Using business architecture to design for composability 

Published on the 02/11/2022 | Written by Heather Wright


Complex, but powerful…

The world of composability provides ‘massive’ amounts of flexibility and adaptability, but it will also dramatically increase the complexity of your environment. 

That’s the warning from Marcus Blosch, Gartner VP analyst, who says when it comes to composability, companies need to start small. 

“Business architecture tells you what to build. Tech architecture tells you how to build it.”

“It’s a powerful approach, and it’s complicated. So what you want to do is look at your organsiation and look at where you can start, and typically, where you are going to start is in areas of high change – around the customer, around the product set.” 

Composability is the concept of creating businesses from interchangeable building blocks across business architecture, thinking and technologies. 

“Composability can be transformative,” Blosch says. “It allows you to change and change quickly, to be adaptive, to be contextual and adjustable.  

“If you don’t like this particular business model or operating model you can change it, and you can do that quickly and efficiently.” 

Blosch, speaking at Gartner’s IT Expo said there are three components to composability: 

  • Context: Business architecture shapes what form or architecture emerges and is relevant 
  • Architecture: Modules based on autonomy, orchestration and discovery 
  • Modularity: Business entities are partitioned into a system of building blocks 

Elements of business composability, which Gartner has been pushing for several years now, are already practiced by many leading organisations, Blosch says.  

The 2022 Gartner CIO Survey found 43 percent of respondents said leaders at their organisation encouraged the creation and reuse of modular business capabilities and technologies. Forty percent said their organisations combined business elements such as capabilities, products and services in multiple ways to create new value, while 39 percent said the work of producing technology capabilities was modularised and automated using APIs, microservices and other modular components.  
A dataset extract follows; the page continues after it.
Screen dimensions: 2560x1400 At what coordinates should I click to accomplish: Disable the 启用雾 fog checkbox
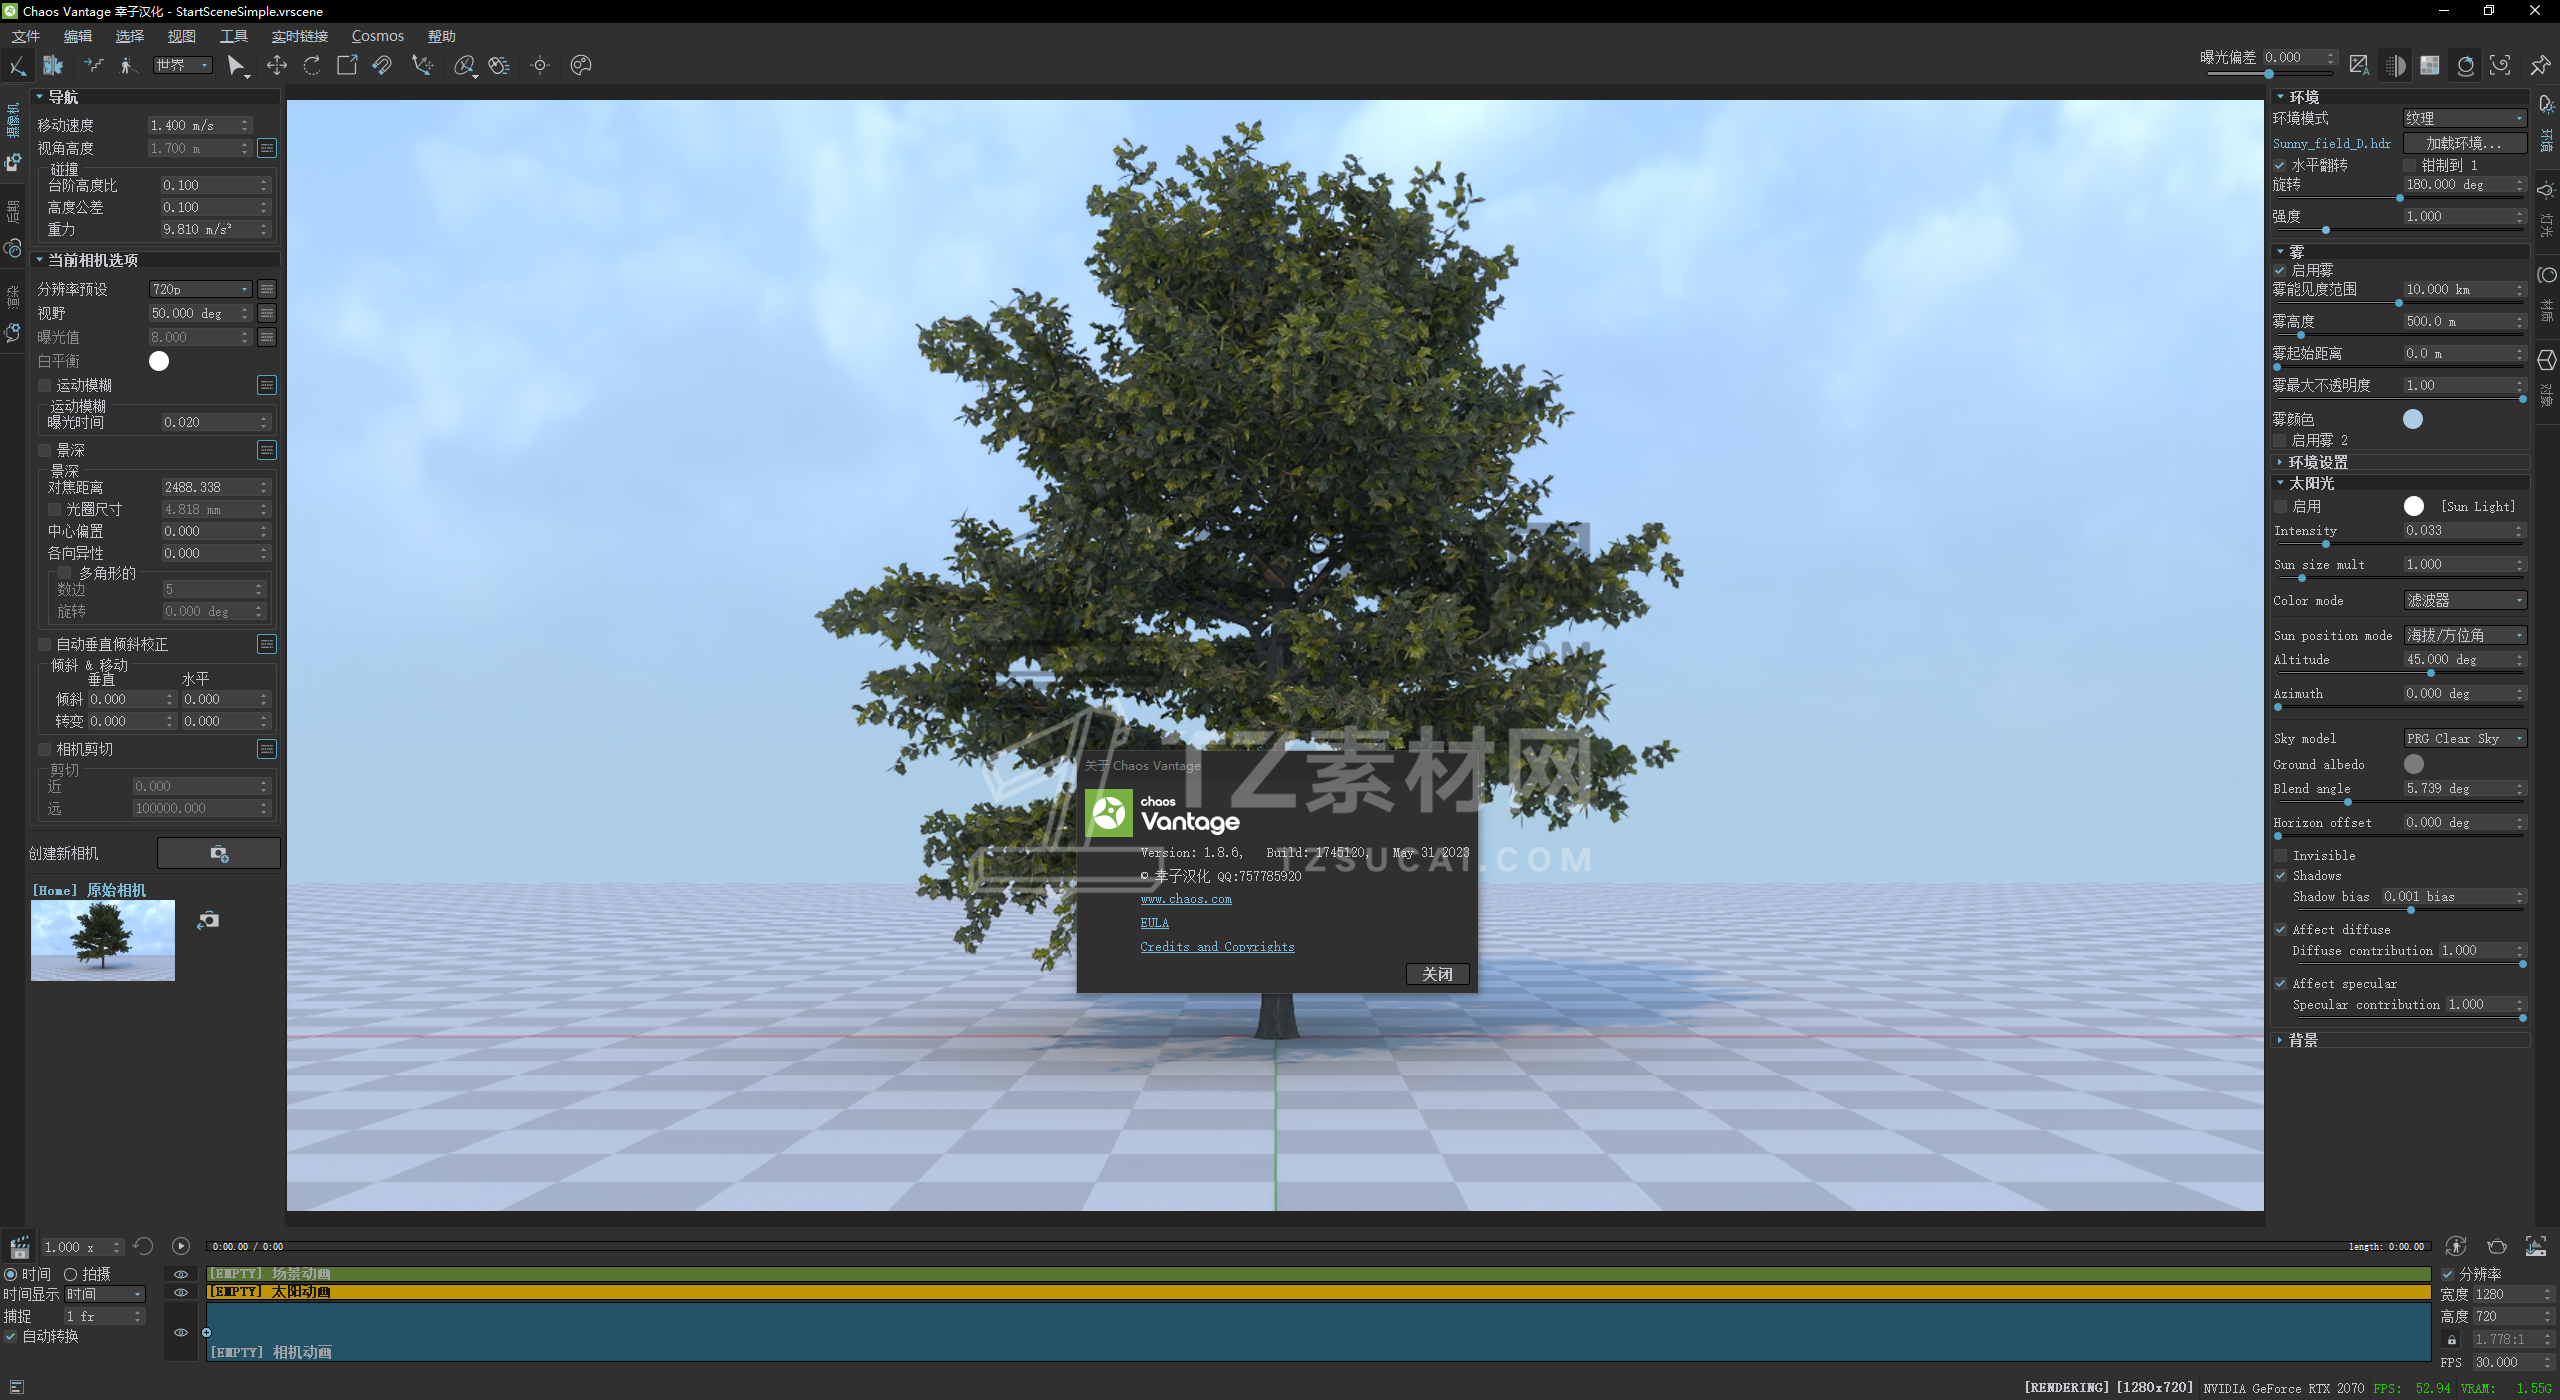(x=2280, y=270)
Blosch noted an increasing shift away from projects to products, taking the responsibility for delivery of digital innovation into the business, and the rise of product teams.  

“To support that continuous iteration and delivery, we need composable architecture,” he says.  

But composability isn’t just on the technology side. It happens within the business architecture as well as in the technical architecture.  

“Business architecture tells you what to build. Technology architecture tells you how to build it. So the two always have to work in close combination. Business architecture is essential to composability because it is telling us what to build.” 

Done right, architecture is a form of ‘internal management consulting’, Blosch says.  

“Because business architecture is about working with stakeholders to help understand what is it you’re trying to achieve, what outcomes are you’re driving, and then being able to represent that in a way that we can execute off it.” 

The organisation’s business model, strategy and goals and operating model, along with the ecosystem and service models and economic and financial models will all provide the framework at the heart of business architecture to create a blueprint for what is required.  

“The role of business architecture in this consulting role is to identify and clarify business outcomes, take vision into something that we can execute off,” he says. 

“It’s about helping stakeholders make smart decisions, it’s using a toolbox of business architecture in a flexible way to work with those stakeholders to create that design, defining those business outcomes and then providing the bridge between what the business is trying to achieve and then what do we do with technology.” 

By using business architecture, fusion teams can focus on building adaptive applications that target changing business outcomes. 

Those fusion teams too will be different requiring key roles, including ‘connectors’ – the business architects working with the business team to identify business architecture and make sure it all fits together – creators managing the portfolio of building blocks and composers working to understand where the building blocks are and how to put them together.  

“The idea is our landscape, our complexity, is going up, and we want to make sure we construct the components we need, we want to make sure we manage and orchestrate the delivery of those components and we want to be able to manage the complexity of our environment.” 

Customer experience maps and customer journey mapping will also prove critical in composability as will understanding the business capabilities coming across the customer journey.
“From that we can understand the underlying process, so we have logic, we have the process, we have the flow, we can then identify the individual technology components we need to execute that and then we can put it all together. 

“And because this is composable architecture we have a whole bunch of business technology lego bricks so next time you want to upgrade service, around we go again, and it works really fast and really efficiently,” he says. 

“Look at areas where you can start that are high change and you know this approach will add value.  

“Begin there, develop a composable approach to business architecture and technology architecture and then iterate and get it right, get your level of skills and experience up, deliver the solution, do it again and expand the approach, and what you will find is that you will expand this composable approach into those high change areas. 

“Just begin at the shallow end and work your way into the deep end step by step.”